Hung Chong & Co were influential and respected jewellers based out of Club Street, Honan Island Canton and Nanking Road, Shanghai in China between 1850 and 1930. During this period Shanghai became one of the major tea trading ports in China with the introduction of steam navigation on the Yangtze River in 1861.
Western merchants from America, Australian and Europe actively traded with China during the 19th and 20th centuries. On their ships they brought back items including metal domestic wares, paintings, furniture, carvings and tea. The exportation of silverware objects has been less acknowledged than other materials, as Chinese artists commonly used pseudo-marks on their manufactured wares, making it difficult to distinguish them from products made in Europe or America.
Founded in the 10th century, the city of Shanghai is located east of Suzhou at the mouth of the Yangtze River. Its importance in the region grew due to its extensive irrigation system and it soon became a major cotton production and manufacturing centre with a population of over 250,000 people.
In the 19th century the importance of Shanghai developed further as the city’s strategic position at the mouth of the Yangtze River was perceived by westerners as an ideal location for trade with the Chinese hinterland. Following the First and Second Opium Wars, Shanghai was recognised as one of the Treaty Ports established by the 1842 Treaty of Nanjing, the 1843 Treaty of Bruges and the 1844 Sino-American Treaty of Wangsia and foreigners were allowed to establish trading factories and European settlements inside the city.

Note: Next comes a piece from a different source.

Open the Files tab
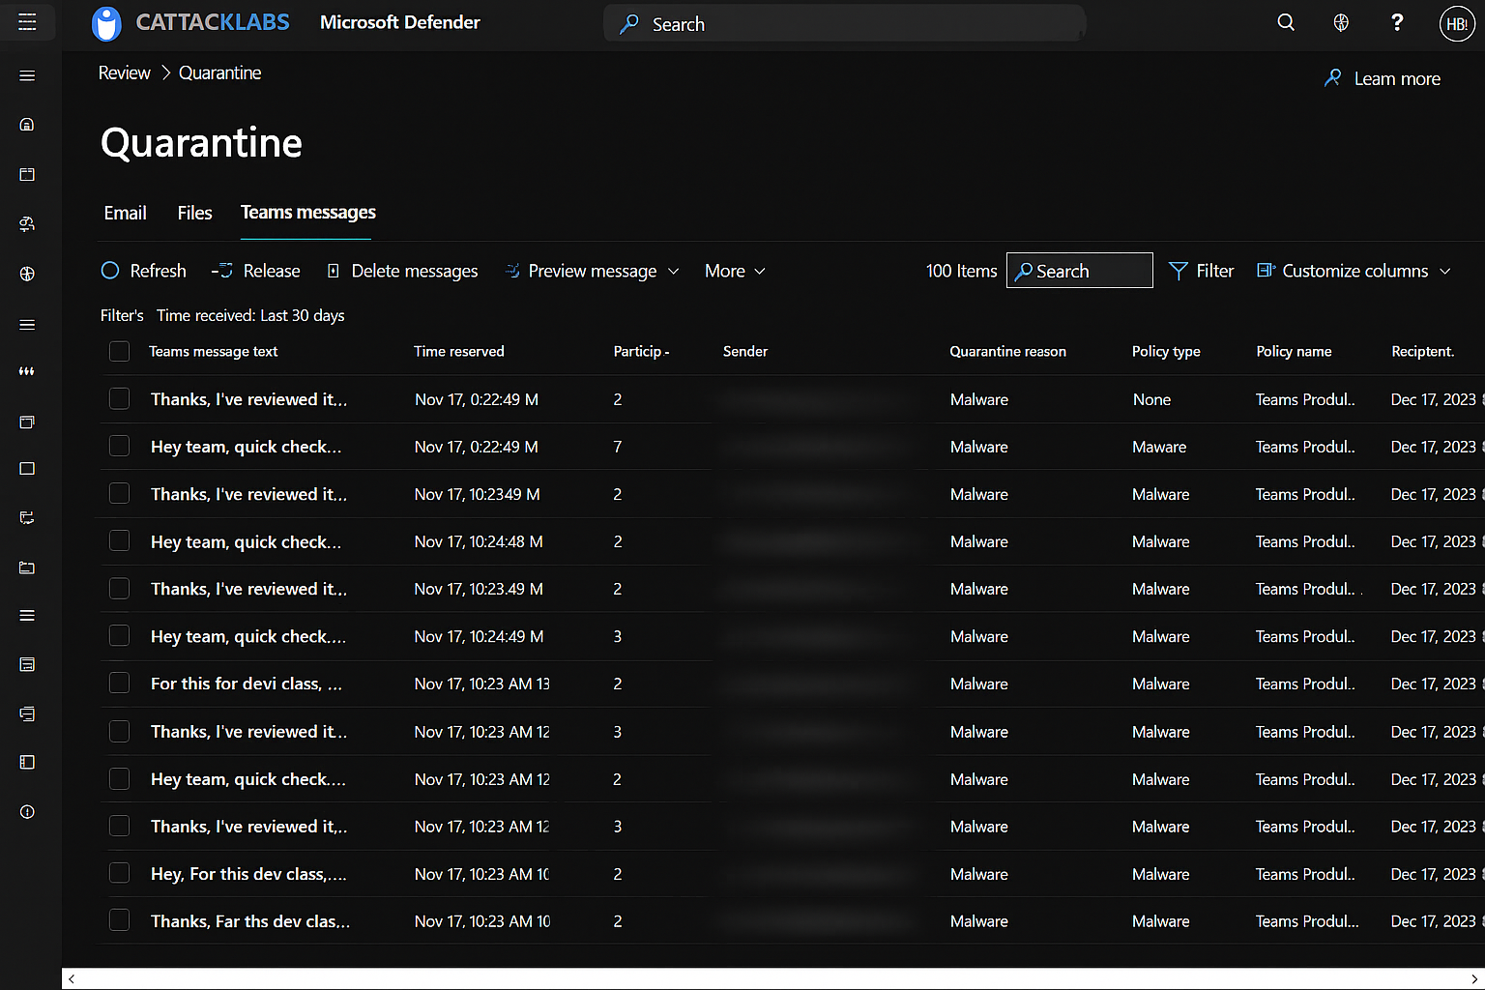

These treaties opened the floodgate of western culture and influence into Shanghai. Over time two cities emerged: a chaotic Chinese city and a western city, inhabited mainly by Chinese. The western part of Shanghai was one of the most modern “European” cities in the world – often called the Paris of the East. New inventions like electricity and trams were quickly introduced, and westerners turned Shanghai into a huge metropolis with the western part of Shanghai nearly four times larger than the Chinese part in the early 20th century. British, American, French, German and Australian businesses made a great deal of money in the tea trade, real estate and finance and by the early 1920s half of all China’s imports and exports passed through the city of Shanghai.
This tea caddy is a lovely example of Chinese silverware and highlights the importance of tea as a western commodity in the 20th century. I talso represents the Chinese exportation of silverware by American, Australia and European merchants. The Australian National Maritime Museum collection contains a number of other Chinese export and trade items, including other silver tea caddies, pewter tea pots, snuff boxes, tea boxes, ivory fans, dinner sets and cutlery, which you can now browse on-line.